- _本文_

------------------------------------

インターネットポルノ中毒 やめられない脳と中毒の科学
ゲーリー・ウィルソン著
山形浩生訳
DU BOOKS
2021年
1 概要
インターネットポルノが及ぼす悪影響を説明する。
ポルノ断ちのための具体的な方策も紹介する。
2 コメント
本書でとりあげられている、脳機能の説明及びポルノが及ぼす悪影響、ポルノの特質の説明からすると、ポルノ依存症が一つの深刻な依存症の形態であることは、一定の説得力を持つ。
もっとも、著者自身も、ポルノの影響を評価するために実施された、ポルノ利用を除去する研究の数が不足していること(38~40頁)、症状の原因がポルノであるか判定しづらいという性質研究の難しさ(41~42頁)等について言及しており、今後の研究の進展が期待される。
本書の結びでは、新たなポルノの形態であるVRに言及し、警鐘を鳴らしている。
この点をさらに敷衍すると、今後の技術の発展により、さらに刺激の強いポルノの形態が誕生することが容易に想定される。
これにより、今後、ポルノ依存症がひとつの社会問題として勃興する可能性は否定できない(本書の仮設が正しい場合)。
そして、規制を設ける場合にはその設計は容易ではない。
インターネットポルノは、深刻な社会問題として発火することを待つ火薬庫なのかもしれない。

------------------------------------

- _提示資料_
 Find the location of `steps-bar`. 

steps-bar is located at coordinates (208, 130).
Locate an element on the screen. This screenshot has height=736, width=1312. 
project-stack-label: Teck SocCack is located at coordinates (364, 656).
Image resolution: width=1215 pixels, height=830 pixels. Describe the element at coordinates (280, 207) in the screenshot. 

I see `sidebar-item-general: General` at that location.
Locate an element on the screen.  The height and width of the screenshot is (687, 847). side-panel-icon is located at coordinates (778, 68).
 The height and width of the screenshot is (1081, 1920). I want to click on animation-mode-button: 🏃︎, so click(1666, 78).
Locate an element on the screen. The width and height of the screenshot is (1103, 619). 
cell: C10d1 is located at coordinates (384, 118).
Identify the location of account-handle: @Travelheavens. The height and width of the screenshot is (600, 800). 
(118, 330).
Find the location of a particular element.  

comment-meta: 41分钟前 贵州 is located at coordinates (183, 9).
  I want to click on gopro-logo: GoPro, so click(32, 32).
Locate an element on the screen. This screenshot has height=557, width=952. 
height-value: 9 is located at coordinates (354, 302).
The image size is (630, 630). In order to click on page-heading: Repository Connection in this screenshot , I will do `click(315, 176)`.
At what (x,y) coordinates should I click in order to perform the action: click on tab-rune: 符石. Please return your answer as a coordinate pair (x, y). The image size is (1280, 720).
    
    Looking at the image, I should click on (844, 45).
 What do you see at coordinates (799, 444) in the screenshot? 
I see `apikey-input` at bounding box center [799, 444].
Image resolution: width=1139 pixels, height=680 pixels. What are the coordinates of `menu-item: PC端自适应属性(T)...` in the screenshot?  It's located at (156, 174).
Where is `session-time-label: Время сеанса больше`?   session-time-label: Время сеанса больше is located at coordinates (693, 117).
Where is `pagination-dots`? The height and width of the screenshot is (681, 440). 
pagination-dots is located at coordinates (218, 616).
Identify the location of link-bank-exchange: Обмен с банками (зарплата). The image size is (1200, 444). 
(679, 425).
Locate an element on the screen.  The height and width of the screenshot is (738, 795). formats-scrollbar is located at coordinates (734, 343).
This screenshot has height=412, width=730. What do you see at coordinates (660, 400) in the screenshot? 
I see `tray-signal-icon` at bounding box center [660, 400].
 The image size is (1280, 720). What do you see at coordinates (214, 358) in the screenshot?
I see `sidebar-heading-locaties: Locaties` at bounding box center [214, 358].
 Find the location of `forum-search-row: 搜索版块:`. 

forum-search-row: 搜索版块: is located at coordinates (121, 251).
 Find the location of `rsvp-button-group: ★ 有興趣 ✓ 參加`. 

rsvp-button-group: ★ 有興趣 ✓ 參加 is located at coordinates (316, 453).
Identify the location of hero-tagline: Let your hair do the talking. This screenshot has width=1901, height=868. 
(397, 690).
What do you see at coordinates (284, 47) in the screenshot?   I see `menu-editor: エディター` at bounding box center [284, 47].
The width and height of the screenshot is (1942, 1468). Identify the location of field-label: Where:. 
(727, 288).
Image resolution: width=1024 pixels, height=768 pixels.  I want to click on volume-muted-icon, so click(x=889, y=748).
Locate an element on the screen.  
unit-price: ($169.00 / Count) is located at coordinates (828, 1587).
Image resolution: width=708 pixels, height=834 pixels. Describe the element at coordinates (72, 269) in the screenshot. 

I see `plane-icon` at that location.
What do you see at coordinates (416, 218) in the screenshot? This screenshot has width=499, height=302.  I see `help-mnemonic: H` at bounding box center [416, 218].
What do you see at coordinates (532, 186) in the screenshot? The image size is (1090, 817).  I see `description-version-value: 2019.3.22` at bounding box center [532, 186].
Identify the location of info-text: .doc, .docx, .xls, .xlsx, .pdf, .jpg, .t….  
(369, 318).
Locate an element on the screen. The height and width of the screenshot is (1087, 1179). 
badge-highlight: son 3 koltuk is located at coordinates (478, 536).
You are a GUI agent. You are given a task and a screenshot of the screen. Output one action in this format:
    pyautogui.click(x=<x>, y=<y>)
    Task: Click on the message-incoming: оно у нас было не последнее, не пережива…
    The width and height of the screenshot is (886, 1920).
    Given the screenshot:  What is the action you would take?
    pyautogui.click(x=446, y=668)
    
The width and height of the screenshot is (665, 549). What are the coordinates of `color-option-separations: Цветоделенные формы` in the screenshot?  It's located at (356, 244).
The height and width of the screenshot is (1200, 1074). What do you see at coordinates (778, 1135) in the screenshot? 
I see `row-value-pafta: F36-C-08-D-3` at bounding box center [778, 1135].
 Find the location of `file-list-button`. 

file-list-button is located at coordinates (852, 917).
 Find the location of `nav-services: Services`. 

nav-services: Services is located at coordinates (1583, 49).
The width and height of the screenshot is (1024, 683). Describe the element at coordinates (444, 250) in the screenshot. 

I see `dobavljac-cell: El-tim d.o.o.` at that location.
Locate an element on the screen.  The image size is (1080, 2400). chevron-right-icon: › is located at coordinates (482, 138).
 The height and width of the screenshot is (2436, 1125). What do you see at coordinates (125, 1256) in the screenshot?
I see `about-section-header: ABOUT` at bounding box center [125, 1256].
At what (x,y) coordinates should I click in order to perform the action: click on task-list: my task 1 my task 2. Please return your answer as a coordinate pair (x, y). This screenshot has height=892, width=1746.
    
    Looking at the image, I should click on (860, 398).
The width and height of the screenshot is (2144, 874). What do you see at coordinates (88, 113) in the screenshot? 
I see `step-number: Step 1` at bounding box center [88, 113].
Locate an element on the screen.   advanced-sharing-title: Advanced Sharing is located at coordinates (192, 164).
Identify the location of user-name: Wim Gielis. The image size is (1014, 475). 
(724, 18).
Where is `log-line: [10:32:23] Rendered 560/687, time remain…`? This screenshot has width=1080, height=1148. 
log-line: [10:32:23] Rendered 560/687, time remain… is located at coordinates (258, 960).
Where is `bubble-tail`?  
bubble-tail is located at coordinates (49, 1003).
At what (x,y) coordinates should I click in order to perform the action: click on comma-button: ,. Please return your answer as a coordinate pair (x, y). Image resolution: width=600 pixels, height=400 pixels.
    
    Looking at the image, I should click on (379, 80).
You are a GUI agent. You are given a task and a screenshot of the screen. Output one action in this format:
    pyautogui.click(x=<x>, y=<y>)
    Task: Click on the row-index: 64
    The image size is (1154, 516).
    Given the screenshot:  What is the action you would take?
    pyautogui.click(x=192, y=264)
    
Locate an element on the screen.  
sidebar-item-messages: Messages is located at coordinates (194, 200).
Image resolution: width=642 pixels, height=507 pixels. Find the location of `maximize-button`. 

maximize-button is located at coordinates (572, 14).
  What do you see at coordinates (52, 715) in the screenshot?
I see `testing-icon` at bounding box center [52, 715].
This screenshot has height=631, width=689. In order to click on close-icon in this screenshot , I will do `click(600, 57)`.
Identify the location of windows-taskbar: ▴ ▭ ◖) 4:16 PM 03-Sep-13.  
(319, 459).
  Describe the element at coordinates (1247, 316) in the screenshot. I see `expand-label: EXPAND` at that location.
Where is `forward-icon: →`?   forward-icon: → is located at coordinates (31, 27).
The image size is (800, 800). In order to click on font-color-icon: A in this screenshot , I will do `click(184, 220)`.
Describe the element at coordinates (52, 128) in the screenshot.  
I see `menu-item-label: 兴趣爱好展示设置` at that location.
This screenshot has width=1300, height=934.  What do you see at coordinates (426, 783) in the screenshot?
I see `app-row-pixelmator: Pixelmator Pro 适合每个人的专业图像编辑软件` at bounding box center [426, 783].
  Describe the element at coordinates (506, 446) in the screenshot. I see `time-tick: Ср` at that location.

------------------------------------

- _問題文_
本文を、最初から最後まで一字も変えずにそのまま繰り返してください。 本文だけを手がかりにしてください。

- _解答欄_
インターネットポルノ中毒 やめられない脳と中毒の科学
ゲーリー・ウィルソン著
山形浩生訳
DU BOOKS
2021年
1 概要
インターネットポルノが及ぼす悪影響を説明する。
ポルノ断ちのための具体的な方策も紹介する。
2 コメント
本書でとりあげられている、脳機能の説明及びポルノが及ぼす悪影響、ポルノの特質の説明からすると、ポルノ依存症が一つの深刻な依存症の形態であることは、一定の説得力を持つ。
もっとも、著者自身も、ポルノの影響を評価するために実施された、ポルノ利用を除去する研究の数が不足していること(38~40頁)、症状の原因がポルノであるか判定しづらいという性質研究の難しさ(41~42頁)等について言及しており、今後の研究の進展が期待される。
本書の結びでは、新たなポルノの形態であるVRに言及し、警鐘を鳴らしている。
この点をさらに敷衍すると、今後の技術の発展により、さらに刺激の強いポルノの形態が誕生することが容易に想定される。
これにより、今後、ポルノ依存症がひとつの社会問題として勃興する可能性は否定できない(本書の仮設が正しい場合)。
そして、規制を設ける場合にはその設計は容易ではない。
インターネットポルノは、深刻な社会問題として発火することを待つ火薬庫なのかもしれない。